- **READING TEXT**:
Military Officer | 10.1.14
By Alan W. Dowd

Iraq has become a Rorschach test for Americans. The interventionists see Iraq as proof that American power was the crucial ingredient to keeping Iraq’s neighborhood stable. The disengagers point to Iraq as a reminder that America should never go “in search of monsters to destroy.” The realists use Iraq’s sectarian war to explain why Saddam Hussein was so ruthless—and why America should avoid upsetting the status quo. And the idealists see the tragedy of Iraq as a consequence not of post-9/11 regime change, but pre-9/11 realpolitik.

This Iraq inkblot underscores that there’s no consensus among the American people about their place and purpose in the world. That’s a dramatic departure from the period between Pearl Harbor and 9/11, when there was broad agreement that America’s role was to lead the Free World, guard the frontiers of liberty, and construct and sustain a liberal global order (an order that benefits America more than any other nation). But a quarter-century after the Cold War—and after more than a decade of hot wars—the consensus has frayed. And an old debate has been reignited by a public that is not only war-weary but quite literally world-weary.

- **DATA SUPPLIED**:
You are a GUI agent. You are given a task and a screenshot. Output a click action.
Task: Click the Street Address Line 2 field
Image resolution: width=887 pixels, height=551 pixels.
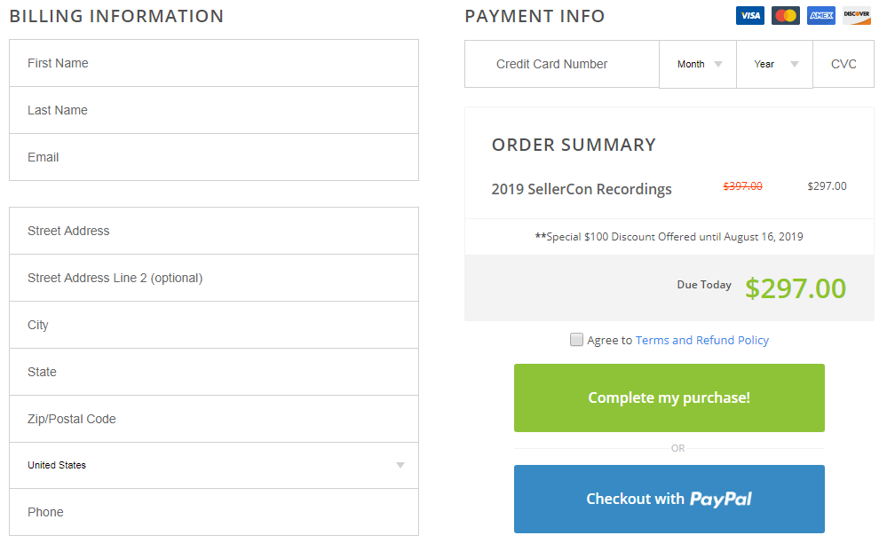tap(214, 278)
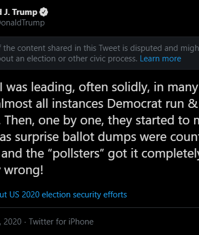Click the '2020' date timestamp
Image resolution: width=199 pixels, height=235 pixels.
[x=12, y=222]
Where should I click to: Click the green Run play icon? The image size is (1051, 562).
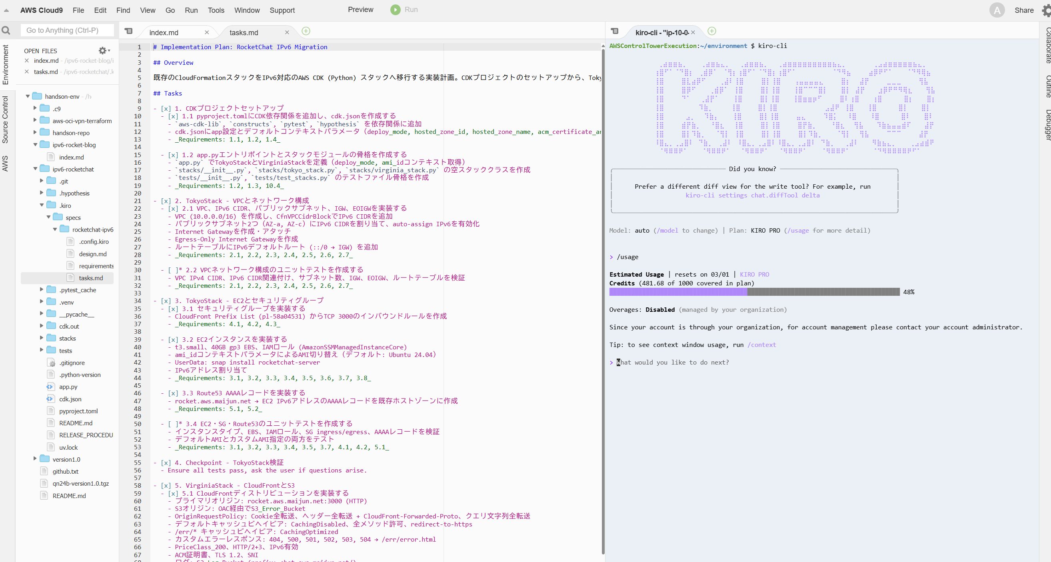click(x=395, y=10)
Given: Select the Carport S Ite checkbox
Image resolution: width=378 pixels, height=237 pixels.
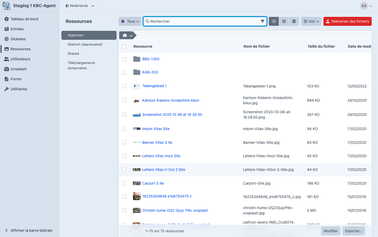Looking at the screenshot, I should tap(124, 183).
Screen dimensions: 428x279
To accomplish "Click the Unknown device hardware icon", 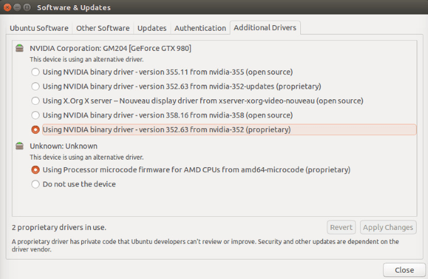I will click(x=19, y=146).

- **GIVEN PROBLEM**:
Reproduce the essay on Iraq and America's role in the world, word for word, from its header line to its final sentence.

- **WRITTEN SOLUTION**:
Military Officer | 10.1.14
By Alan W. Dowd

Iraq has become a Rorschach test for Americans. The interventionists see Iraq as proof that American power was the crucial ingredient to keeping Iraq’s neighborhood stable. The disengagers point to Iraq as a reminder that America should never go “in search of monsters to destroy.” The realists use Iraq’s sectarian war to explain why Saddam Hussein was so ruthless—and why America should avoid upsetting the status quo. And the idealists see the tragedy of Iraq as a consequence not of post-9/11 regime change, but pre-9/11 realpolitik.

This Iraq inkblot underscores that there’s no consensus among the American people about their place and purpose in the world. That’s a dramatic departure from the period between Pearl Harbor and 9/11, when there was broad agreement that America’s role was to lead the Free World, guard the frontiers of liberty, and construct and sustain a liberal global order (an order that benefits America more than any other nation). But a quarter-century after the Cold War—and after more than a decade of hot wars—the consensus has frayed. And an old debate has been reignited by a public that is not only war-weary but quite literally world-weary.